Say whether each statement below agrees with the passage on fearing God, answering yes or no and quoting the deciding words of the passage exactly. 1. Fearing the Lord is said to give a person a secure fortress. 2. Rebuking someone who is sinning is described as an attempt to cut them down personally. 3. Romans 6:23 is cited for the wages of sin being death.

# Document text
--- --- ---

Verses 26 and 27 show us, however, that fearing God is not negative at all; it is positive. Verse 26 says that fearing the Lord provides a person with “a secure fortress” and verse 27 says that it “is a fountain of life.” When you believe in God as the Bible presents him, it brings security (v. 26) and blessings such as joy and purpose to your life (v. 27). Why is that true? Because sin is dangerous! Verse 27 says that the fear of the Lord turns “a person from the snares of death.” Sin kills but fearing God will help you avoid it.

We need God’s grace to fear him and to live obediently because we fear him. That means extending grace, of course, to others who truly fear God but still give into the desires of the sinful nature within. But, please understand, we do ourselves and our loved ones no favors at all when we act like sin is no big deal because God’s grace in Christ covers it all anyway. Sin is a big deal! The wages of it “is death” (Rom 6:23). When we rebuke someone who is sinning because we fear God, we are not trying to cut them down personally; we’re trying to save them from the destructive effects of sin. If you’ve ever had a loving friend step in and help you avoid or extricate yourself from sin, you know what a blessing that is. Until we are fully redeemed by God (at death or Christ’s return), we are vulnerable to the deceptive lives of our sin nature, the world, and the devil. But if we fear God and his discipline in our lives, it will help us avoid sin and find the fountain of life Solomon described in v. 27.

--- --- ---

# Provided data

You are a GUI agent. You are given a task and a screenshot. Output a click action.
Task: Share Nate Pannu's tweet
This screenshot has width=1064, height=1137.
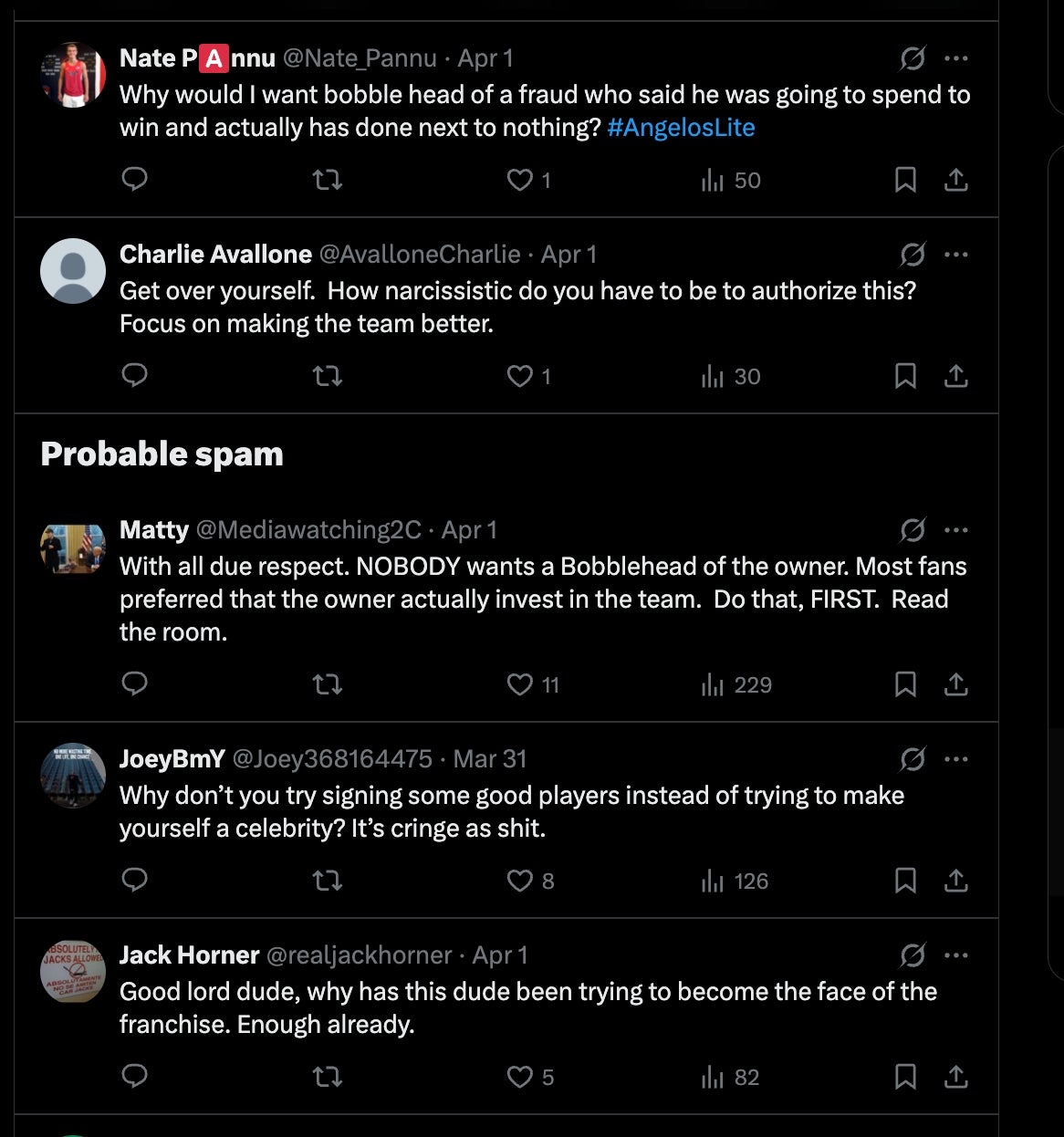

--- --- ---

# Result of the task
1. Yes: "Verse 26 says that fearing the Lord provides a person with “a secure fortress”"
2. No: "we are not trying to cut them down personally; we’re trying to save them from the destructive effects of sin"
3. Yes: "The wages of it “is death” (Rom 6:23)."